En las memorias de Alfonso Guerra se queja el intelectual sevillano de que los primeros Gobiernos socialistas de la democracia se hicieran sin el apoyo de los medios de comunicación. La apreciación parece bastante exagerada, pues el Gobierno contaba con el poderoso contrafuerte de los medios públicos (RTVE, Efe) y, desde luego, con el simpar puntal de los medios de Polanco (El País, la SER), todo un señor de presión. Pero, con el tiempo, los últimos Gobiernos socialistas (Zapatero y Sánchez) han recibido el decidido apoyo de una opinión pública, mayoritariamente, de izquierdas, sostenida por los medios, públicos y privados, de la misma cuerda. Un hecho de tal envergadura supera, ampliamente, el peso mecánico que puedan dar los votos electorales.
No es una relación pasiva la que se establece por parte del Gobierno respecto a los medios de comunicación.

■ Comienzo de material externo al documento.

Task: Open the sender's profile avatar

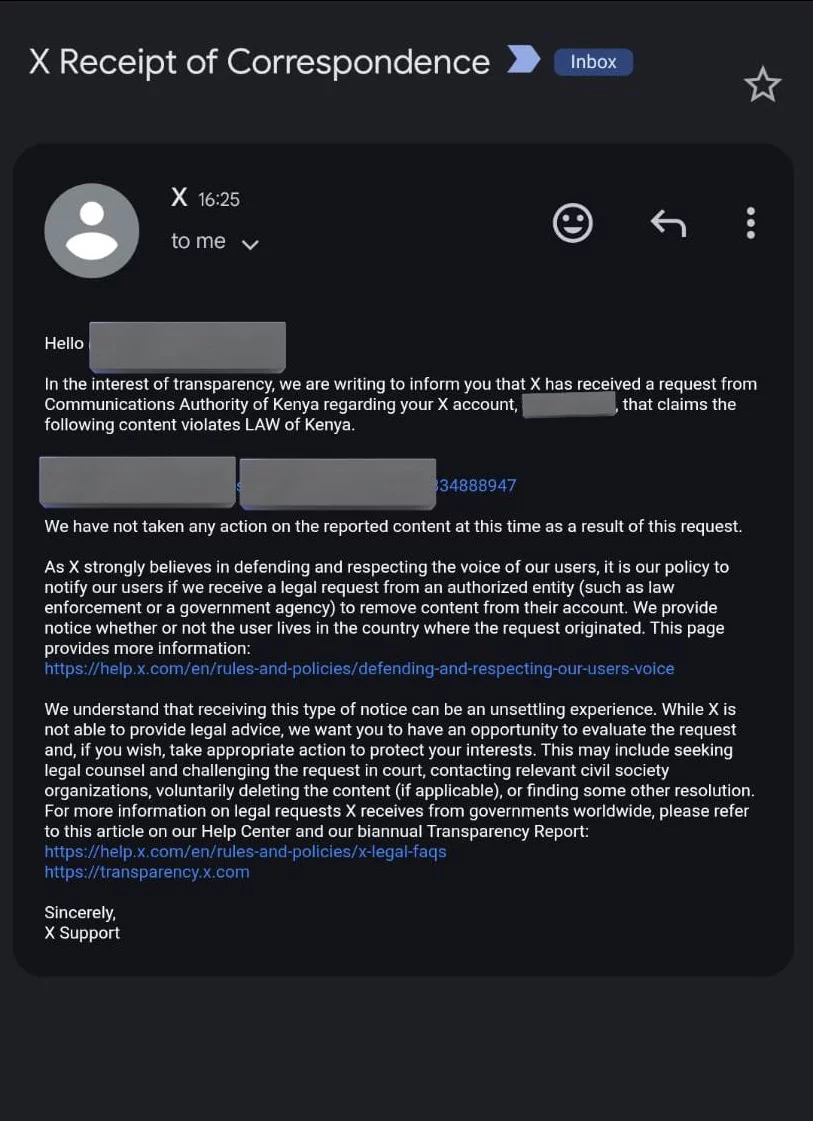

Antes bien, los que mandan utilizan los medios de una forma "proactiva", como se dice ahora con el gusto por el pleonasmo. Es el fenómeno de la propaganda. En España empezó siendo un servicio (pronto dirección general y luego un ministerio entero) bajo el franquismo; se ha convertido, recientemente, en una labor principal del Gobierno.
No hay más que observar el nuevo fenómeno de las entrevistas que hacen los diferentes medios a los altos cargos, especialmente cuidadas en los medios afines al Gobierno, los públicos y los subvencionados. Es como si los entrevistados hubieran pasado por una escuela de adoctrinamiento, tan repetitivas son sus formas de expresarse. El resultado es que, pregunte lo que pregunte el periodista, el mandamás de turno se sale por la tangente de una forma premeditada. El juego está en que el periodista adicto nunca replica: "Perdone, pero no me ha contestado a la pregunta". Una forma estudiada ante cualquier pregunta es contestar algo así como "estamos trabajando para [superar el problema o la dificultad]". La consecuencia es la general desinformación por parte del público. Equivale a un control de la opinión pública mucho mayor que lo que representaban en el pasado las distintas formas de censura o de sanción a los medios díscolos. No es difícil encontrar periodistas (comentaristas, tertulianos) que hagan de altavoces de los argumentos del Gobierno. Se supone que es un mérito para encontrar trabajo.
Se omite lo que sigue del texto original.